Depuis plus de deux siècles, les grands de ce monde font couper leurs costumes à Savile Row, mais les tailleurs de la célèbre artère de Londres se mobilisent pour défendre leur label «fait sur mesure» face à des concurrents moins scrupuleux mais moins chers.

Dans le monde entier, le nom de Savile Row, une rue du quartier chic de Mayfair, est synonyme de costumes de luxe portés par les monarques, artistes et autres hommes d'affaires de la planète.

Mais le costume estampillé «bespoke Savile Row» (fait sur mesure), nec plus ultra entièrement réalisé à la main, fait des envieux. Et d'autres enseignes tentent de s'approprier ce label prestigieux, également appelé «grande mesure», tout en n'offrant que de la «demi-mesure».

«Dans la grande mesure, rien n'existe avant que le client ait commandé», explique Anda Rowland, vice-présidente de la maison de couture Anderson and Sheppard et membre de l'Association Savile Row Bespoke, qui regroupe depuis 2005 une dizaine d'établissements.

Lorsqu'un client vient acheter un costume, des experts prennent pas moins de 27 mesures puis dessinent un patron ad hoc. «Jusqu'à neuf personnes participent à la confection d'un costume, qui nécessite environ 50 heures de travail» à la main puis au moins trois essais par le client pour d'éventuelles retouches, souligne Mme Rowland.

«Si quelqu'un n'est pas parfait physiquement, on peut quand même faire s'arranger pour qu'il fasse de l'effet», explique John Hitchcock, responsable des patrons au sein de la maison. «Nous sommes un peu comme des chirurgiens esthétiques», plaisante-t-il.

Le prix de l'excellence: au moins 3000 livres (5140 dollars) l'unité. Soit six fois plus en moyenne que les costumes de «demi-mesure», vendus parfois sur la même Savile Row, coupés à partir de patrons préexistants adaptés aux mensurations du client.

La mobilisation de l'association s'est intensifiée depuis que l'autorité de régulation de la publicité britannique (ASA) a donné raison en 2008 à un tailleur installé sur Savile Row qui utilisait le label «bespoke» pour des costumes vendus 500 livres et partiellement cousus à la machine.

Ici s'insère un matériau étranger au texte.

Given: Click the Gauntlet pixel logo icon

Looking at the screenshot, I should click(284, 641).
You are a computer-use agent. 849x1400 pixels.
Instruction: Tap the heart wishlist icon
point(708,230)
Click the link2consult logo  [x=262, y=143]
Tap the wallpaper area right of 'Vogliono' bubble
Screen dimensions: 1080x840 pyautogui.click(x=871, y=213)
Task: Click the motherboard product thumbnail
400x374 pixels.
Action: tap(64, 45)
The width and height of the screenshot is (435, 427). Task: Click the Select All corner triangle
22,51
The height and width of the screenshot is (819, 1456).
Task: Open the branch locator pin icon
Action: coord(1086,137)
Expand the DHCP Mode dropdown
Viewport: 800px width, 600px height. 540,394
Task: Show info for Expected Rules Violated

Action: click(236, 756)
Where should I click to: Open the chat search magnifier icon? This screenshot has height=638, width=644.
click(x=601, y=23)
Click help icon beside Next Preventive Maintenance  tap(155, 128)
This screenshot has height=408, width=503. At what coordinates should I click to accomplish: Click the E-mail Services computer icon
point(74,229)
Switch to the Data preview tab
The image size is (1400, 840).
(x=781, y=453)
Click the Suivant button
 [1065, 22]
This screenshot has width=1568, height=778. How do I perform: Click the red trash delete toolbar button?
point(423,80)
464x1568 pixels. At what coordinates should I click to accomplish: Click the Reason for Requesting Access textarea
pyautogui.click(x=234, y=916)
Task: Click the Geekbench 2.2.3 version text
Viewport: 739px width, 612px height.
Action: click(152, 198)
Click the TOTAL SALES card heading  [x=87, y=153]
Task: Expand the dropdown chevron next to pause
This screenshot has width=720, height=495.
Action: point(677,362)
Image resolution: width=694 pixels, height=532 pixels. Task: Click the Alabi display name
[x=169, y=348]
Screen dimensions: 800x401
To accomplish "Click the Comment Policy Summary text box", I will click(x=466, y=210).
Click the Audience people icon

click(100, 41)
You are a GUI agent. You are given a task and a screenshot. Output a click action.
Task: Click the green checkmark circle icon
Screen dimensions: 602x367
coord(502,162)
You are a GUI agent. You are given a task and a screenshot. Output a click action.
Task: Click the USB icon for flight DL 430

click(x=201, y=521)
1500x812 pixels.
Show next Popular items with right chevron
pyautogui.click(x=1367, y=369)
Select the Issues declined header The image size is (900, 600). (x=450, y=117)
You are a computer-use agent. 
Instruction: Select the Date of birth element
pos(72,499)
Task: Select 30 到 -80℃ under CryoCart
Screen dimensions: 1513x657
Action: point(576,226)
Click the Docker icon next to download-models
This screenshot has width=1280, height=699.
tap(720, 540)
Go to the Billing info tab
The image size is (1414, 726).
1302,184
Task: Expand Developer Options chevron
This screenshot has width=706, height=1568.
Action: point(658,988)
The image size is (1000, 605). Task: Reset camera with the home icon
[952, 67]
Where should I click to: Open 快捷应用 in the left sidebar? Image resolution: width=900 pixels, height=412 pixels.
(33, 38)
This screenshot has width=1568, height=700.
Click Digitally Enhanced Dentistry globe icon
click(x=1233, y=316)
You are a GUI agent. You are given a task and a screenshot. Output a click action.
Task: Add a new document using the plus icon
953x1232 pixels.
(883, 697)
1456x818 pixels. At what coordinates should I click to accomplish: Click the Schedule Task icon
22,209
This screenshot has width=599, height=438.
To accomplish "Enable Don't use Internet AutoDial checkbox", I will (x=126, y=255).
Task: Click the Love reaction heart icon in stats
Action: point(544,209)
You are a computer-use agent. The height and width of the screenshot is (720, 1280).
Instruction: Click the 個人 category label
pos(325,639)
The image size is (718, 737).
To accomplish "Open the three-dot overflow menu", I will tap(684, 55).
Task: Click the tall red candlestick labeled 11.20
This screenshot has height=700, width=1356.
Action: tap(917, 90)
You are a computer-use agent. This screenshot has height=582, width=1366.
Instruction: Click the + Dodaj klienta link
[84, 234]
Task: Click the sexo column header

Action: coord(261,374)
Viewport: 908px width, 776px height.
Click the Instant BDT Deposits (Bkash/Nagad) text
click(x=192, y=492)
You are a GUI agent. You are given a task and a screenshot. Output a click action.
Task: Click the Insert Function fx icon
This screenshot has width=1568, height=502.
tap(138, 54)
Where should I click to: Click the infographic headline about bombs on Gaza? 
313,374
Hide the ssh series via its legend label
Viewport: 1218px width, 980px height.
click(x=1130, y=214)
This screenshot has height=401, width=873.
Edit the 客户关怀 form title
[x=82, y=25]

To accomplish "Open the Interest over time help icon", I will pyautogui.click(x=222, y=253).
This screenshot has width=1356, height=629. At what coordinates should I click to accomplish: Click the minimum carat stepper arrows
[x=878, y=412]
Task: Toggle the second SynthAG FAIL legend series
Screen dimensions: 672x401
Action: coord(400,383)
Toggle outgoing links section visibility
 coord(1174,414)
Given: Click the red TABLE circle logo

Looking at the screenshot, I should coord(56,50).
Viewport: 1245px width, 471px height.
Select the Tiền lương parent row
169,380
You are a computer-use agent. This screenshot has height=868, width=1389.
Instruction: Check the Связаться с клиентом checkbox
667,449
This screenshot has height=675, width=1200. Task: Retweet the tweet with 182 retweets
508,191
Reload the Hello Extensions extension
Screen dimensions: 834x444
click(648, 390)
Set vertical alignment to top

«Dans ces conditions, il faut vraiment agir pour aider le client a comprendre ce qui est du faux et ce qui est du vrai "bespoke"», insiste Mme Rowland.

Son association a commencé à déposer la marque «Savile Row Bespoke» en Grande-Bretagne mais aussi dans plusieurs pays d'Europe ainsi qu'aux États-Unis et au Japon. Un «label de qualité» pourrait à terme faire son apparition dans les établissements associés ainsi qu'à l'intérieur des costumes, même si ce projet rencontre encore de nombreuses résistances dans cet univers où les discrètes étiquettes sont cachées dans les poches des vêtements.

«La prochaine étape consistera à voir comment on peut obtenir une appellation d'origine contrôlée européenne pour nous protéger contre tous ceux qui utilisent la mention «bespoke et Savile Row», y compris pour des parfums ou même des clubs de golf, selon elle.

Fondée en 1906, la maison Anderson and Sheppard produit chaque année quelque 1500 costumes. Parmi ses clients anciens ou actuels figurent Fred Astaire, le prince Charles ou même l'ancien mannequin Kate Moss.

Dans l'univers de la confection, le label exclusif «Savile Row Bespoke» représente une niche d'environ 22 millions de livres par an, soit environ 7000 costumes vendus.

Ce secteur, imperméable aux modes, l'est également à la crise économique: les commandes ont augmenté de 20% en septembre dernier par rapport à septembre 2008.

«Grâce à Dieu, nous ne dépendons pas de la City pour gagner notre vie», relève Anda Rowland.